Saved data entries
****************************************

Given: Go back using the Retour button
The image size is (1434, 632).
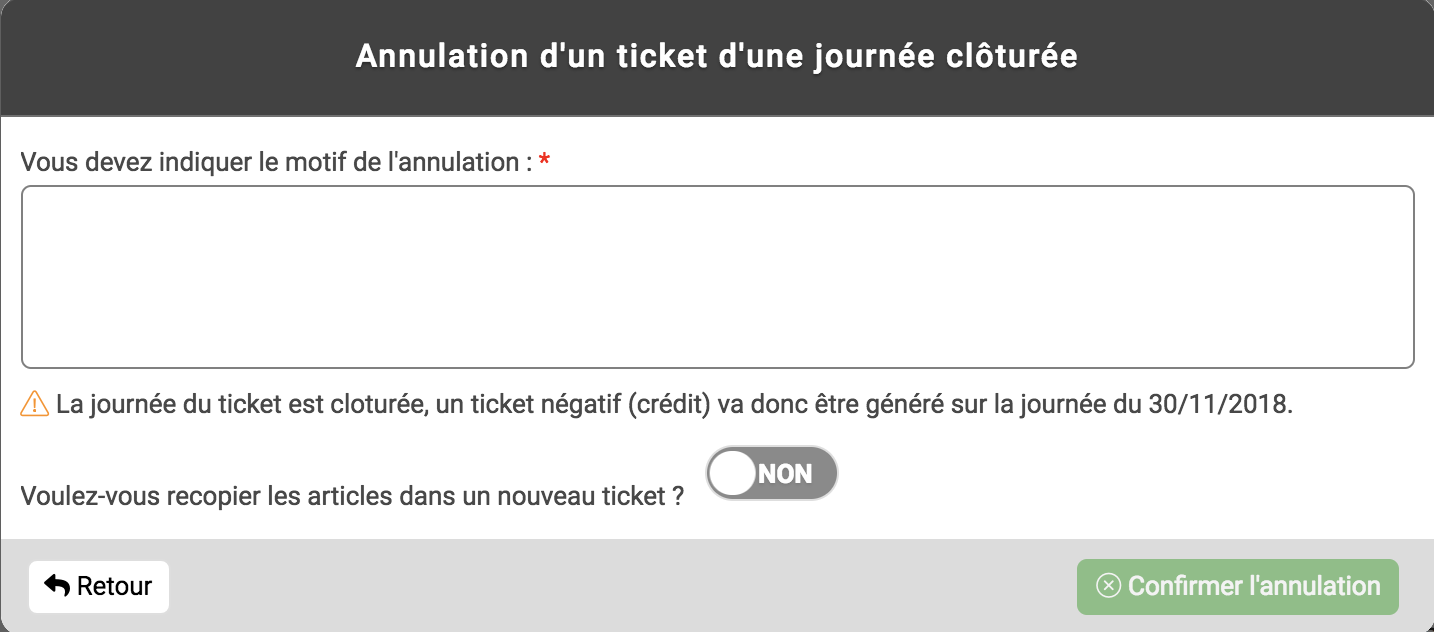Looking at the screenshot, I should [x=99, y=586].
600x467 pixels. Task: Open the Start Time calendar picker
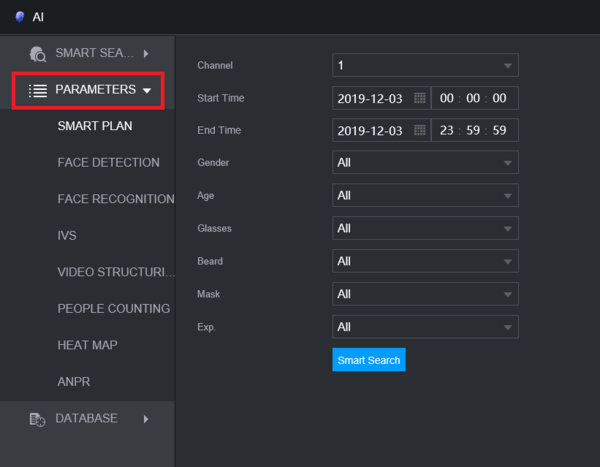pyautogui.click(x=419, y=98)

****************************************

YOUR GOAL
Arrange every line of the items above as a JSON list of strings, one string per line, with blank lines omitted. Leave the pictures out.

RESPONSE
[
  "Given: Go back using the Retour button",
  "The image size is (1434, 632).",
  "Looking at the screenshot, I should [x=99, y=586].",
  "600x467 pixels. Task: Open the Start Time calendar picker",
  "pyautogui.click(x=419, y=98)"
]